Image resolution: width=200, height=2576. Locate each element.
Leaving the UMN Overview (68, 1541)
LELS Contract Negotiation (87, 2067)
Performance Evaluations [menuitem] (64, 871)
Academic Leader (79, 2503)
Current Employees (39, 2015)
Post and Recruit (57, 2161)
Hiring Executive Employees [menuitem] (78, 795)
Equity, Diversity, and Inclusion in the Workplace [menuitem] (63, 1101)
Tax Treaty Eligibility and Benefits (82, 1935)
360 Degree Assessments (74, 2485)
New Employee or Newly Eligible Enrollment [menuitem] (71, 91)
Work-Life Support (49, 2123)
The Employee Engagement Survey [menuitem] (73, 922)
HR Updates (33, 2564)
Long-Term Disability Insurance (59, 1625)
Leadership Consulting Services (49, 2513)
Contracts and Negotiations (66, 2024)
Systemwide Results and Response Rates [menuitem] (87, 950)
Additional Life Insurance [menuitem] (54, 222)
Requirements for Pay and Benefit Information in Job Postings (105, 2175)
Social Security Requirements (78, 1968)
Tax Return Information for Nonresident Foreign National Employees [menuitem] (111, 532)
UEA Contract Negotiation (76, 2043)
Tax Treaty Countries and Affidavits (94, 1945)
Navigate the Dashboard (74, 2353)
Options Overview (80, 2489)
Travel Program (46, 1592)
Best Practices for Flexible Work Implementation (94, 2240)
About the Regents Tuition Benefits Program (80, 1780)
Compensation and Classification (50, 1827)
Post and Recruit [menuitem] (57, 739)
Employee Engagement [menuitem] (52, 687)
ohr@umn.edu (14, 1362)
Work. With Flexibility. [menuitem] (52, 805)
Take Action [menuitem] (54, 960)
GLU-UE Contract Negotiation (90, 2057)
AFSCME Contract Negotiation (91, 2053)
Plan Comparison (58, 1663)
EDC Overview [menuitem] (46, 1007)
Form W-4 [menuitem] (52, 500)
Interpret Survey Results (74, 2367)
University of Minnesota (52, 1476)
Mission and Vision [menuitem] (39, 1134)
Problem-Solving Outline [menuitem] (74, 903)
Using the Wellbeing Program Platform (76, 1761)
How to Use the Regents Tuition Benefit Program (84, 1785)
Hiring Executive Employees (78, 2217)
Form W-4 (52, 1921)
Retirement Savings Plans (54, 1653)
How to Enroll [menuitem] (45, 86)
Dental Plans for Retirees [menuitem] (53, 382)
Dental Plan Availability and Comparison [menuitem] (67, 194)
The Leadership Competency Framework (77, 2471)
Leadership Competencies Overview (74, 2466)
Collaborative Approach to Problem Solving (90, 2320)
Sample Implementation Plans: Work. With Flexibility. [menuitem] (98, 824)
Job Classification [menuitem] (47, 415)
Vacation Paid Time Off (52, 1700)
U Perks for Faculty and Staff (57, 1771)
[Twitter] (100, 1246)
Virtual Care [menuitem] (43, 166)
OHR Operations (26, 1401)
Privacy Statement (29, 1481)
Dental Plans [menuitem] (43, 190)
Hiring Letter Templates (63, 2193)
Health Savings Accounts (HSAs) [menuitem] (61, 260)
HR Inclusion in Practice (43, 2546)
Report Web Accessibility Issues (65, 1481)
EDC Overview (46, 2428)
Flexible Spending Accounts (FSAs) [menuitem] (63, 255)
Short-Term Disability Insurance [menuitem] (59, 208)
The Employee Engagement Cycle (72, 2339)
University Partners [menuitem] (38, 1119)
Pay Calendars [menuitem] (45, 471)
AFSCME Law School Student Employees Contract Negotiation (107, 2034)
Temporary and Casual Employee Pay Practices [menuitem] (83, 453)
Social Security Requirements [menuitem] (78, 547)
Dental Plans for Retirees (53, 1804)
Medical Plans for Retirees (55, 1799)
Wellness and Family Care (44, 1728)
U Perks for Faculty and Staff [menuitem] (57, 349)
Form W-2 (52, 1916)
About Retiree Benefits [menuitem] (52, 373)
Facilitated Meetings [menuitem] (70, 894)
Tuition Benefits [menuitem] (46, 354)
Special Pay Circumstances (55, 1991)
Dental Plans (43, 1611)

━━━━━━━━━━━━━━━━━━━━━━━━━━━━━━

# WORK ORDER
From the entries above, return exactly the line containing "Interpret Survey Results (74, 2367)", the line containing "Collaborative Approach to", and all lines between, and nothing else.

# FINAL ANSWER
Interpret Survey Results (74, 2367)
University of Minnesota (52, 1476)
Mission and Vision [menuitem] (39, 1134)
Problem-Solving Outline [menuitem] (74, 903)
Using the Wellbeing Program Platform (76, 1761)
How to Use the Regents Tuition Benefit Program (84, 1785)
Hiring Executive Employees (78, 2217)
Form W-4 (52, 1921)
Retirement Savings Plans (54, 1653)
How to Enroll [menuitem] (45, 86)
Dental Plans for Retirees [menuitem] (53, 382)
Dental Plan Availability and Comparison [menuitem] (67, 194)
The Leadership Competency Framework (77, 2471)
Leadership Competencies Overview (74, 2466)
Collaborative Approach to Problem Solving (90, 2320)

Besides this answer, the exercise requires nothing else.